Clinical Fellow, National Institute for Health and Care Excellence

Michael came to medicine as a graduate having previously studied Classics and worked as a strategy consultant. He is dual training in Respiratory and Intensive Care Medicine. This mix has been particularly interesting and challenging during the coronavirus outbreak as he has been involved in the adaptation of both acute and routine services, including developing procedures and training material to rapidly upskill doctors new to intensive care.

He has been heavily involved in the South London Critical Care Network (SLACCN), helping to set up and deliver a programme of ICU clinical peer review and as a trainer in critical care transfer. He has now been appointed SLACCN Peer Review Lead. He has been faculty on a number of clinical and non-clinical courses and helped write the first UK national guideline for diagnosing death by neurological criteria in patients on extracorporeal membrane oxygenation (ECMO). He has trained at Guy’s and St Thomas’, Lewisham and Greenwich, King’s College Hospital and The Royal Brompton.

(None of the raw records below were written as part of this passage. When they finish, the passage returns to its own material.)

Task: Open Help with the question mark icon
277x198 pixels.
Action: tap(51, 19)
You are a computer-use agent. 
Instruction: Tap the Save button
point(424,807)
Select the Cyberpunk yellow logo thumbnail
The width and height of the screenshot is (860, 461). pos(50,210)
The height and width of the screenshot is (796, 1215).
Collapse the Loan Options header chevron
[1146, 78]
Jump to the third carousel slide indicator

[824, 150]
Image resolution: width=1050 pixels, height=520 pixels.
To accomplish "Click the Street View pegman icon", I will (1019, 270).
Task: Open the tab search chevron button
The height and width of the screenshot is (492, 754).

Prior to studying medicine, Michael studied Classics at Magdalen College, Oxford after which he spent 7 years working first in advertising and then as a strategy consultant. He helped build a boutique strategy business focused on the commercial insurance space. He studied medicine at King’s College London where he graduated in 2011 with distinction, having won a number of prizes and scholarships, and came second overall in the final exam."

Michael hopes to build on his background in management and strategy in his future medical career. He is delighted to have been appointed to the National Medical Director’s Clinical Fellowship Scheme and to be joining the National Institute for Health and Care Excellence (NICE). He is looking forward to developing an understanding of the NHS, and its constituent bodies, from the inside during what is likely to be a period of significant clinical and organisational change. In particular, he is looking forward to getting exposure to NICE’s core activities of health technology assessment and guideline development and dissemination as well as its longer term projects and the process of adaptation to coronavirus.